There are lots of modeling tools available in market today. Many of them support modeling in UML. While these modeling tools allow the designer model the solution using the constructs available in UML, they have many shortcomings. The tools generate only the template code and the developer still needs to write source code manually. Another problem is, generally, the quality of generated source is not good. UML is too vast and this deters designers, programmers from using it. While the experts are of the opinion that 80% of the modeling can be accomplished by 20% of the UML constructs, there is no universal consensus on what those 20% constructs are!. Another related problem with UML is its poor semantics. Because of these and other problems, Microsoft is betting big on the software factory approach.

A software factory approach combines different concepts listed above and provides an integrated environment for software development. The concept is based on the Economy of Scope. The concept is based on the fact that- unlike in the automotive industry where millions of identical products are manufactured(aka economy of scale), the software industry needs to develop ’similar’ but distinct products( aka economy of scope). It combines various approaches – component re-use, generative programming, models, patterns etc to achieve this. Microsoft provides Domain Specific Language(DSL) Toolkit to achieve automatic artifact generation including – source code, configuration files etc. DSLs are domain specific constructs( can be built for each domain using a tool that supports meta-modeling) and do not suffer from the deficiencies of UML tools. The generative programming technique is based on the idea of software generating software i.e. source code and other artifacts from graphical models, textual specifications etc. Microsoft is providing lots of add ins to the Visual Studio for supporting the factory approach. There are also lot of commercial add-ins available from many different vendors. Eclipse is another popular platform that can be exploited for Factory based solutions. INRIA, for example, is developing add-ins called ‘Smart Tools’ that is based on the Factory approach. Eclipse is easily customizable. It is highly flexible and its superior architecture makes it a very attractive tool for Factory based development.
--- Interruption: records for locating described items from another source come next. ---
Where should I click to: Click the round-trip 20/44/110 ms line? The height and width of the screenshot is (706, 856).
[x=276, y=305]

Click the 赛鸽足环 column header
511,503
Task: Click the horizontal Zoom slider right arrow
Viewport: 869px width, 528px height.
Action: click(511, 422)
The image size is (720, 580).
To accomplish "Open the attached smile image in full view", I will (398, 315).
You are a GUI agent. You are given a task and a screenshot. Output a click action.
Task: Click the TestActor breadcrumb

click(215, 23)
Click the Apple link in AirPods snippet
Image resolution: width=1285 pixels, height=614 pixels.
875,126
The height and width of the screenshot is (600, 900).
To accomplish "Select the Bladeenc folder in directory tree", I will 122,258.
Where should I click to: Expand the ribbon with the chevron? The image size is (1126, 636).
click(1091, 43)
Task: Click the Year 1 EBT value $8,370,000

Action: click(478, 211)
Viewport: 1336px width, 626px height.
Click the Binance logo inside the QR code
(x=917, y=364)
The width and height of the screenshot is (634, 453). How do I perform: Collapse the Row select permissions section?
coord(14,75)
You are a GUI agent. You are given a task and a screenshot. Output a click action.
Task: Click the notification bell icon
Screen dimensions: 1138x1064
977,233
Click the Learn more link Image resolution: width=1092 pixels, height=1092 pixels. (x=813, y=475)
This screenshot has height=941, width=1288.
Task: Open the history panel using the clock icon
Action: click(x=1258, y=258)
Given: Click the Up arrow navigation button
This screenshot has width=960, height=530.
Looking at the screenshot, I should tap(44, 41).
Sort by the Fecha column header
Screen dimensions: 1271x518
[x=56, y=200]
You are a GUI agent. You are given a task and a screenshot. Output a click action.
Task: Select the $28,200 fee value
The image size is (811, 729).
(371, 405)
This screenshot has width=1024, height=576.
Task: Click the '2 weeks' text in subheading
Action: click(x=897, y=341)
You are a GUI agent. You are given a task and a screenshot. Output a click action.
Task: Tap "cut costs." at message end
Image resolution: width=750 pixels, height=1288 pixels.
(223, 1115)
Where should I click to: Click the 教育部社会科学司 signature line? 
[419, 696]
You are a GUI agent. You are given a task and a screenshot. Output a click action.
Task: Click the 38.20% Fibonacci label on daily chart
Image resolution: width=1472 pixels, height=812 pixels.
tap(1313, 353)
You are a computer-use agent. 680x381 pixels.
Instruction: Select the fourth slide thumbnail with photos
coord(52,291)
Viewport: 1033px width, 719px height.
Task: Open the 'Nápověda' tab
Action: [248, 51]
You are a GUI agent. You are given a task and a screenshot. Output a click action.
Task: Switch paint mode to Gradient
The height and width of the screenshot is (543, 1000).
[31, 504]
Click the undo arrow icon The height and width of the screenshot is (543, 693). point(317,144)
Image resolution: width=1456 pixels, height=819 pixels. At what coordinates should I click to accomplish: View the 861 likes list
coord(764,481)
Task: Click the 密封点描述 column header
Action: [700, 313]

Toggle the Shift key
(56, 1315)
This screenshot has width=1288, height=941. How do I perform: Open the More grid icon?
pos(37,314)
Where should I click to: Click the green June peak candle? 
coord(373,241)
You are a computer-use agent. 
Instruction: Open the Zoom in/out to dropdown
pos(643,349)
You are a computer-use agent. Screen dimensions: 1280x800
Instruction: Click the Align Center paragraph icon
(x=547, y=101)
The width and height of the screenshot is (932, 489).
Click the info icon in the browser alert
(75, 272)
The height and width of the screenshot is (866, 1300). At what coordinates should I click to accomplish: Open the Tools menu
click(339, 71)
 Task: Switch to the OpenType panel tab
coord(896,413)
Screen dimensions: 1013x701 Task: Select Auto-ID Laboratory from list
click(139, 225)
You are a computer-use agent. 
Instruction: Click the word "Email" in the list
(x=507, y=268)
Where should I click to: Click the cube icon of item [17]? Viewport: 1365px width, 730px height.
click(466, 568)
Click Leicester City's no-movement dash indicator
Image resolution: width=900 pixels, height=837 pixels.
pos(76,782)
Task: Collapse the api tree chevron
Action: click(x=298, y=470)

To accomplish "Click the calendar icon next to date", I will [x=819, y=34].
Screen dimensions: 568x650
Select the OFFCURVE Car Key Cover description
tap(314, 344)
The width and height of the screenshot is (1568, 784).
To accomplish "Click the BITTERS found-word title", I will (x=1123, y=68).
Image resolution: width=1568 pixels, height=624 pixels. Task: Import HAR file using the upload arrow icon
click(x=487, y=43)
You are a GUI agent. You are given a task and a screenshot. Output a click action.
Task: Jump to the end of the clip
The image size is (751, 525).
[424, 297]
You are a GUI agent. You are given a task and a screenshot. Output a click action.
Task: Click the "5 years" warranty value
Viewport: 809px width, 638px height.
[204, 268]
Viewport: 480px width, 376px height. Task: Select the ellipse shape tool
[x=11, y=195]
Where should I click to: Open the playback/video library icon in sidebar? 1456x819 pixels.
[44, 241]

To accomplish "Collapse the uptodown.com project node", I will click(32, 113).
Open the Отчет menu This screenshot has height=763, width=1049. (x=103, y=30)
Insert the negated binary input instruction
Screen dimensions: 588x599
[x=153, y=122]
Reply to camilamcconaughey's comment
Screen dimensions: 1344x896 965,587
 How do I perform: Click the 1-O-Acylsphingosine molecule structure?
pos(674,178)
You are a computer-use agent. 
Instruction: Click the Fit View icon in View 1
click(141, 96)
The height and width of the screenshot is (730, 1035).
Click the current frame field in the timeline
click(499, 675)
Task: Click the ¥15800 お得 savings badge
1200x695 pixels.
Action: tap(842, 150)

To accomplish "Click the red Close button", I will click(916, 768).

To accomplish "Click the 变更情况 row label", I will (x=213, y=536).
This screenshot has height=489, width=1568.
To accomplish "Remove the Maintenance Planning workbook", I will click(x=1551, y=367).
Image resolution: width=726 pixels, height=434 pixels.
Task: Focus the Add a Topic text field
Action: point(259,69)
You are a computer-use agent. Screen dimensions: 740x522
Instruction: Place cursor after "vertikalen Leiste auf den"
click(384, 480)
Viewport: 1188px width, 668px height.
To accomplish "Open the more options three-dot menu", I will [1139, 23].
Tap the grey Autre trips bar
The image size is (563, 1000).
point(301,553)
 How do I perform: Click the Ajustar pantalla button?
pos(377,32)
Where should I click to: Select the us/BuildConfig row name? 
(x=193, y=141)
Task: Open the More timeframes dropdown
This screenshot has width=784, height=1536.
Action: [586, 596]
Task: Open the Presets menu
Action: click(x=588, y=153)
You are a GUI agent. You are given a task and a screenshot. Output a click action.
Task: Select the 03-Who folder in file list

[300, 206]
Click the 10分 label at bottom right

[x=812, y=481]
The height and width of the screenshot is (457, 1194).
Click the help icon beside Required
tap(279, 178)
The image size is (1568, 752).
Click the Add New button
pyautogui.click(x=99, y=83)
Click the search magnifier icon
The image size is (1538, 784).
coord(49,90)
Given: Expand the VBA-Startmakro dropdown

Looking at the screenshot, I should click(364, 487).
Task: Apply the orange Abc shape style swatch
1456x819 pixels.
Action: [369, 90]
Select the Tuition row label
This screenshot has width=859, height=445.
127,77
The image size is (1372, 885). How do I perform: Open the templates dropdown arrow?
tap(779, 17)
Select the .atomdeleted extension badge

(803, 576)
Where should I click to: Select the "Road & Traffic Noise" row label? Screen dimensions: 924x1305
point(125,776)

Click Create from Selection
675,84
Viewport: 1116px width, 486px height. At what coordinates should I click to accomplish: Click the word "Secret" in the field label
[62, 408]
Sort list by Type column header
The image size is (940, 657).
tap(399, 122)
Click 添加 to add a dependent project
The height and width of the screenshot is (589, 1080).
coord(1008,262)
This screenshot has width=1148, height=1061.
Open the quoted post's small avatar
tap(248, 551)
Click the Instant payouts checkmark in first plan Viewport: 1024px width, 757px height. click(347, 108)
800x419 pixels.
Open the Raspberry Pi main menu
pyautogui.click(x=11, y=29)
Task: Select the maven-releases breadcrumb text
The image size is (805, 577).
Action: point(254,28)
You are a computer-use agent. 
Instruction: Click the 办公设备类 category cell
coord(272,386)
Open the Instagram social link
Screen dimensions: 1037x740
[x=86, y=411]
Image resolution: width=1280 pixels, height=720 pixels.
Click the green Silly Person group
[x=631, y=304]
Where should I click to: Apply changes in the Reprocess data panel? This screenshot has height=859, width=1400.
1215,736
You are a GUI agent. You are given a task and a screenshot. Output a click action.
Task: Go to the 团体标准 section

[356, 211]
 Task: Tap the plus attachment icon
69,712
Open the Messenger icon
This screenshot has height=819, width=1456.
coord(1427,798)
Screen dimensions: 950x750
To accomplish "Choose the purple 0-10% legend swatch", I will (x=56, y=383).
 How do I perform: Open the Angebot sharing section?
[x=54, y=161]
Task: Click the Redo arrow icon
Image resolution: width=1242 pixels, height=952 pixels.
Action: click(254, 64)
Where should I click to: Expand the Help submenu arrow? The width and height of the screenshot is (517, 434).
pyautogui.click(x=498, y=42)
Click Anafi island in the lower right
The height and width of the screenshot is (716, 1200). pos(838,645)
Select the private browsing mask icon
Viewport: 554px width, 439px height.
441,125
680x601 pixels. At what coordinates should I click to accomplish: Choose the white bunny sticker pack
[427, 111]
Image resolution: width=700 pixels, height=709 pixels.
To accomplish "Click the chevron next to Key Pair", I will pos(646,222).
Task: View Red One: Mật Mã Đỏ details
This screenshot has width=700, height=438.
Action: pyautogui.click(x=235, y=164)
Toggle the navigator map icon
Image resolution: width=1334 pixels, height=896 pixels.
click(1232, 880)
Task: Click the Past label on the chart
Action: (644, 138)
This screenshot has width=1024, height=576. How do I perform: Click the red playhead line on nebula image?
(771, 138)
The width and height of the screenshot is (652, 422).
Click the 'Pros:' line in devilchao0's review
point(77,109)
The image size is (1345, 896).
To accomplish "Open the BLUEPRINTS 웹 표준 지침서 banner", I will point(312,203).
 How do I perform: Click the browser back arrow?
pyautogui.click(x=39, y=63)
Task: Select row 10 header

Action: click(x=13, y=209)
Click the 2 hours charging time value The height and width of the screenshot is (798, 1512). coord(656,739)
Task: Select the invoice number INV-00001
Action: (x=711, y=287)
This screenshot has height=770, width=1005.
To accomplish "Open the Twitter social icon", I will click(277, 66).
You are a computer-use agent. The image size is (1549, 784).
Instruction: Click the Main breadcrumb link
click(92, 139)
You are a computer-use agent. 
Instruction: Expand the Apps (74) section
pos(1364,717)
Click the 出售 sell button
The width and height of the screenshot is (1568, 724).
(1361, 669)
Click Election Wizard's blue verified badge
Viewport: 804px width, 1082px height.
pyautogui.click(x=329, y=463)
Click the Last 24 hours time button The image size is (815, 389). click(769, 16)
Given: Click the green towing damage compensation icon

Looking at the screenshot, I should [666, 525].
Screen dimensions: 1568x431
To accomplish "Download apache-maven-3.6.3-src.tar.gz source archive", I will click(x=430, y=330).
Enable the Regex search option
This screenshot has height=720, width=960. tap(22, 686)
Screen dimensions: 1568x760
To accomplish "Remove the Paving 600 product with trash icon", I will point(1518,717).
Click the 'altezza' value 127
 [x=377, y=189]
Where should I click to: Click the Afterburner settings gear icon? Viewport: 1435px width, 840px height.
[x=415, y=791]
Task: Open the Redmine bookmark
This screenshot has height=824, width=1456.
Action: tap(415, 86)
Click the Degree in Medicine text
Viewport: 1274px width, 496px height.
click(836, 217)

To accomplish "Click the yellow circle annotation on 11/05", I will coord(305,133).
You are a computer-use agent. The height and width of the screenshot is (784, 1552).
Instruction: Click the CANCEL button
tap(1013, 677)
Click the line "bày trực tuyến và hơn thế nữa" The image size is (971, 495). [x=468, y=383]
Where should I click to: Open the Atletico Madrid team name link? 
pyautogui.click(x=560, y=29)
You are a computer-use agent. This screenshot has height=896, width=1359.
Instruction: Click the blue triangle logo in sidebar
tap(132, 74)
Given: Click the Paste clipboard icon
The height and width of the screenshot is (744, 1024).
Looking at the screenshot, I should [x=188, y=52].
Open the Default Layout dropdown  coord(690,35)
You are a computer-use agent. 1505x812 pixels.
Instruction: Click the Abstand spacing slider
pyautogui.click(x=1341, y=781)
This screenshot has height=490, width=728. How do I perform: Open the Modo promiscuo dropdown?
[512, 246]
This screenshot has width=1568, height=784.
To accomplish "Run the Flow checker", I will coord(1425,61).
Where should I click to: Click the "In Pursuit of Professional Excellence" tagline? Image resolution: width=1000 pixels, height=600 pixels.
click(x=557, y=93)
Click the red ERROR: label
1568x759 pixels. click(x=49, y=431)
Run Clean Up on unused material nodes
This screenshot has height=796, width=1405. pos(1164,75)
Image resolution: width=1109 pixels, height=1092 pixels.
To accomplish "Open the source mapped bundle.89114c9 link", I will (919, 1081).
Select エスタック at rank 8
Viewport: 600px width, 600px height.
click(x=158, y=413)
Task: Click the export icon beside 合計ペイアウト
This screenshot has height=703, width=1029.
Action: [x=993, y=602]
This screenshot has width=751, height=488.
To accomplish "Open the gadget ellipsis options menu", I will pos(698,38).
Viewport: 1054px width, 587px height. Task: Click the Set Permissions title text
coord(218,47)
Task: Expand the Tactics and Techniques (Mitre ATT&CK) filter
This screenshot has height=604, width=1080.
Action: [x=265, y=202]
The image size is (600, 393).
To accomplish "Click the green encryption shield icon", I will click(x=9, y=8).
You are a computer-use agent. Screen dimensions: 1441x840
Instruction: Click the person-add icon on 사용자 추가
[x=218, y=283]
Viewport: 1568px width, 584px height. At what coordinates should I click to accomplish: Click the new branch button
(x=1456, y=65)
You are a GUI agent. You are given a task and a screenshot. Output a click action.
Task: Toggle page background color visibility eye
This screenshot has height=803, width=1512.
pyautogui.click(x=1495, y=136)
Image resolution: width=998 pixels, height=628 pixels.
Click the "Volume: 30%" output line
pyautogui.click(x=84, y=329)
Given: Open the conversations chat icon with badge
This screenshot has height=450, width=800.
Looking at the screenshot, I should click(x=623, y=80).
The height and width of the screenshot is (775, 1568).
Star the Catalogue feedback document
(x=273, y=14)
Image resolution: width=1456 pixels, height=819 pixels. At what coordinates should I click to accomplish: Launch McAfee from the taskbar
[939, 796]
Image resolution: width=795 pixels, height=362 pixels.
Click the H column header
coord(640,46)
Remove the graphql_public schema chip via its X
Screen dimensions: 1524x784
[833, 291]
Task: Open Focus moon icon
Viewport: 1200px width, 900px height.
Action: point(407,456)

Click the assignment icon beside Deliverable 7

The software product line approach is based on the same assumptions as the factory approach. It recognizes that the products that belong to the same domain have lot of things in common. Main idea behind this is the concept of commonality and variability among different products. The development of common and variable features of products are done by disparate teams. The common features are developed by a Core team(aka Domain development team) and variable features are developed by Application development teams. The software is designed such that it behaves little differently based on different configurations.  Some of the techniques used  by the product line development projects are – configuration files, templates(aka generics), file substitutions, #ifdefs,  reflection etc. By using the same common functionality in different products helps achieve significant savings in development time and also during the maintenance.

In the future, the architect needs only to know different components, patterns etc available. He will use these predefined artifacts and mix and match artifacts and arrive at a solution without much effort. Hope that day is not too far!